Galileo Galilei is credited with the invention of the thermoscope, a device for gauging heat. But it’s not the same as a thermometer. It couldn’t measure temperature because it had no scale. Today, we see Galileo Thermometers, but these are modern inventions dependent upon ultra-modern mass and density measurement. Galileo’s thermoscope simply demonstrated that the balls rose and fell as the day heated up.
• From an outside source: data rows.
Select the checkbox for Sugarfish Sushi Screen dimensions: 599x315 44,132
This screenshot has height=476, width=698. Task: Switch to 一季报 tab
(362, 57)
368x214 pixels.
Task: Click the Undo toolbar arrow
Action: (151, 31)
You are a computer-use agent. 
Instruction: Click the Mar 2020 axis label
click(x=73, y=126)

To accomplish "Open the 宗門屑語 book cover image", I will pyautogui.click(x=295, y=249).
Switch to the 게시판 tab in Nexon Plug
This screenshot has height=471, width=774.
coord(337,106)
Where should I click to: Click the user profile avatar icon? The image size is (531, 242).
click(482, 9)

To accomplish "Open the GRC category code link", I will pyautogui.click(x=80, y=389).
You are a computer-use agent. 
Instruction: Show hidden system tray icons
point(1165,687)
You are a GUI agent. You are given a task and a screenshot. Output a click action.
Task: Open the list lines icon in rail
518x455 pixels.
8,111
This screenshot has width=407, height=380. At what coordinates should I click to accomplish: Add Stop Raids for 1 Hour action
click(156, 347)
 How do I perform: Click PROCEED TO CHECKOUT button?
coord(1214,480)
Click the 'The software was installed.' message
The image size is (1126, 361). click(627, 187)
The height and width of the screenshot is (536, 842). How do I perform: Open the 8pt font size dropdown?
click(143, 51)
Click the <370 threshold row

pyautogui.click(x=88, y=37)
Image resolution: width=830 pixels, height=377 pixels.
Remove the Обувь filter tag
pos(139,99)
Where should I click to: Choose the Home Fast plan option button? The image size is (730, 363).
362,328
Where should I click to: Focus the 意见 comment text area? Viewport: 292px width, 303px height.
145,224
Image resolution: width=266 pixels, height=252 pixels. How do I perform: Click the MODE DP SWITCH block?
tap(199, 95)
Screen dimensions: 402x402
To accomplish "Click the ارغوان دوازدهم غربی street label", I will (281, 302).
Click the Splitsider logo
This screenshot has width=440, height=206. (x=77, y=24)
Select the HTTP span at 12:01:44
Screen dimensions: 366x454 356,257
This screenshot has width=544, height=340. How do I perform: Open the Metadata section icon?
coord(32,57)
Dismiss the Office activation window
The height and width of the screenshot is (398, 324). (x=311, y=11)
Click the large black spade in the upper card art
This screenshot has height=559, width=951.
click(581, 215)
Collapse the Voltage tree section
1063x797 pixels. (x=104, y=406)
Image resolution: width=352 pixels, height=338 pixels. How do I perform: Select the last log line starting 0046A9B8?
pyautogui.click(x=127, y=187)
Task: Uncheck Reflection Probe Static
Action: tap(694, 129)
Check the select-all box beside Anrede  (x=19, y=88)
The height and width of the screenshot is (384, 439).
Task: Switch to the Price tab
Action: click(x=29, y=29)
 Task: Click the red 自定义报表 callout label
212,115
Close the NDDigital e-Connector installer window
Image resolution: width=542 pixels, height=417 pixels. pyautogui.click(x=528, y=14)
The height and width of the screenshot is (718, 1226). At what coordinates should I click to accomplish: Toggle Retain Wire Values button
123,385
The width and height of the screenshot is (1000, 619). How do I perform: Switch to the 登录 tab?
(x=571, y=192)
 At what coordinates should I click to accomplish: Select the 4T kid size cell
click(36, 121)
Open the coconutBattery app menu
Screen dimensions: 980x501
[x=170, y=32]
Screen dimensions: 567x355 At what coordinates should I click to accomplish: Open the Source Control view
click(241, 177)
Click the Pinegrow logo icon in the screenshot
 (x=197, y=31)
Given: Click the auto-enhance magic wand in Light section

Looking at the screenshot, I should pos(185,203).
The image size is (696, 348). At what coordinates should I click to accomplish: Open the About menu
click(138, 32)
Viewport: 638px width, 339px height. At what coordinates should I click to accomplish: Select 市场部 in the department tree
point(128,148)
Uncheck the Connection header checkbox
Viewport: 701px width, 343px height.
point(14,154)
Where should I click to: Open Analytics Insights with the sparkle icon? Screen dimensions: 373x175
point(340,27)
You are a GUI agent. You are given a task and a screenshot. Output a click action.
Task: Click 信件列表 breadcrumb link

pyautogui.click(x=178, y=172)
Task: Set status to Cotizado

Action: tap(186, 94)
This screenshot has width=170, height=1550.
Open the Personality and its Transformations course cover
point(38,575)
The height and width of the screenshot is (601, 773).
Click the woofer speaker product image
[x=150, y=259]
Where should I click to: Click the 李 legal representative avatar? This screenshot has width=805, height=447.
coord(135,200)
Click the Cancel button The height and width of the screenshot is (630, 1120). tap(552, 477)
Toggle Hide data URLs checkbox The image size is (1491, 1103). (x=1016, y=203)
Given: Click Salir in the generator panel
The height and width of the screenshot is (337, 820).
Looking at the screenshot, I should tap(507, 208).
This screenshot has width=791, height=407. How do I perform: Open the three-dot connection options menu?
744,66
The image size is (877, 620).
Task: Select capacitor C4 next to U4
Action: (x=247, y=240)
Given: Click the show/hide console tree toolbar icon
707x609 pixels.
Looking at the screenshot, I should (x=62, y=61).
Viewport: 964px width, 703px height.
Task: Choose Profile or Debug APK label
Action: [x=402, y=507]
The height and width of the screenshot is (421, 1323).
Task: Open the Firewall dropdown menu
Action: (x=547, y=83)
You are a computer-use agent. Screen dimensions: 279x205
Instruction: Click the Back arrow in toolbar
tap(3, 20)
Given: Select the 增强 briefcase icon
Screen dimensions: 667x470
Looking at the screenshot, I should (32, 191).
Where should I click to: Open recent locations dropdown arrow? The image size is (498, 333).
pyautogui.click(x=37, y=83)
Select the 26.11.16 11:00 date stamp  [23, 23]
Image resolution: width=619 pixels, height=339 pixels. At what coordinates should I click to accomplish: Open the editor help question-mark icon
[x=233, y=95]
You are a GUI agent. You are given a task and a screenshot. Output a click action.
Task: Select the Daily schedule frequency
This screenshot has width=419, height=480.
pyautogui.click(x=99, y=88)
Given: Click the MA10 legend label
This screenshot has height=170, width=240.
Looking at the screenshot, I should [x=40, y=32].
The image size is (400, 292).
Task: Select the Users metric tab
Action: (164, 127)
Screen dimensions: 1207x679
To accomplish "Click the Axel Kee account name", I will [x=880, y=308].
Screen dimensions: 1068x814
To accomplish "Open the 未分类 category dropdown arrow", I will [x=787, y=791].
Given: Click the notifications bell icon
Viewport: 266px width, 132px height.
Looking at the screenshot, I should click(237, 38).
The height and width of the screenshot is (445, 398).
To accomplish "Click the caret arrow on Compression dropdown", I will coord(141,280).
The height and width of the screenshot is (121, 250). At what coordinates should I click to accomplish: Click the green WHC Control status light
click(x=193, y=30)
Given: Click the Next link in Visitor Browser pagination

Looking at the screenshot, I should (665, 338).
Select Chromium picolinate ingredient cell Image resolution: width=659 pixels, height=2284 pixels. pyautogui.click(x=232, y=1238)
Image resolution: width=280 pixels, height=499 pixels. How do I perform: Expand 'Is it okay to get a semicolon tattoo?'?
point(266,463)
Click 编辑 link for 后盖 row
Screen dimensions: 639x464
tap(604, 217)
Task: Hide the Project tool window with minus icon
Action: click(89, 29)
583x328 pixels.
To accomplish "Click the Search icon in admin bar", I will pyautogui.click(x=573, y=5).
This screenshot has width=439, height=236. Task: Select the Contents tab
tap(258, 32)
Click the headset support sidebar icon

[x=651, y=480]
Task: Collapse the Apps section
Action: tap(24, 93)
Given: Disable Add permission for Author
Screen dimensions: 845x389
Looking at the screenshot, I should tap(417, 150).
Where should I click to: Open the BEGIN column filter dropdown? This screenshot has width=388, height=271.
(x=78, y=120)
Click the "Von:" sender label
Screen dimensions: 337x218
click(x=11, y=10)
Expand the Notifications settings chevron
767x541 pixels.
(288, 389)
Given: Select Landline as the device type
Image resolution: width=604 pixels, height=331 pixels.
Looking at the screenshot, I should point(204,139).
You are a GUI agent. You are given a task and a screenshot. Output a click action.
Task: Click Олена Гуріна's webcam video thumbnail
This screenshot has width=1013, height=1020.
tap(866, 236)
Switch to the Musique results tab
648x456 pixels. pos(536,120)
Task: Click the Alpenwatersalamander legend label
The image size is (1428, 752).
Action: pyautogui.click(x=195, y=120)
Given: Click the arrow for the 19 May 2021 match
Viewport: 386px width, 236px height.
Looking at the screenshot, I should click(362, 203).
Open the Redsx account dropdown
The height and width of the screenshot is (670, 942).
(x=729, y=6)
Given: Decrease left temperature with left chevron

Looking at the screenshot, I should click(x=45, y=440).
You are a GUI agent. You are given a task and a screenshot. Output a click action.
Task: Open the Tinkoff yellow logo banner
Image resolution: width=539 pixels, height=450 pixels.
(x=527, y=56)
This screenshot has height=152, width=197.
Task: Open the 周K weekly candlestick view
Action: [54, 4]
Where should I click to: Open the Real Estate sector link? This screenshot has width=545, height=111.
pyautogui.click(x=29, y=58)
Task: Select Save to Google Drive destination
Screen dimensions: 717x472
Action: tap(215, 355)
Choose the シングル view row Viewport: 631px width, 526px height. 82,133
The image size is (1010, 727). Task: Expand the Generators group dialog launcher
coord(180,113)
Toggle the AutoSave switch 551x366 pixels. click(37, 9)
Around 1612, the Venetian scholar Santorio Santorio made a crucial advancement to Galileo’s thermoscope. He added a scale. Then in the 1650s, Ferdinando II de’ Medici, Grand Duke of Tuscany, shifted the design to a sealed tube filled with “spirit of wine” (alcohol) in which glass bubbles of varying levels of air pressure rose and fell with changes in temperature. Yet even with this improved functionality, accurate temperature measurement was not practical. There was still no accepted standard for calibration. The ways in which people tried to find a reference point were ridiculously arbitrary; they used standards as wide-ranging as the melting point of butter, the internal temperature of animals, the cellar temperature of the Paris observatory, the warmest or coldest day of the year in various cities, and “glowing coals in the kitchen fire.” No two thermometers registered the same temperature. It was a mess.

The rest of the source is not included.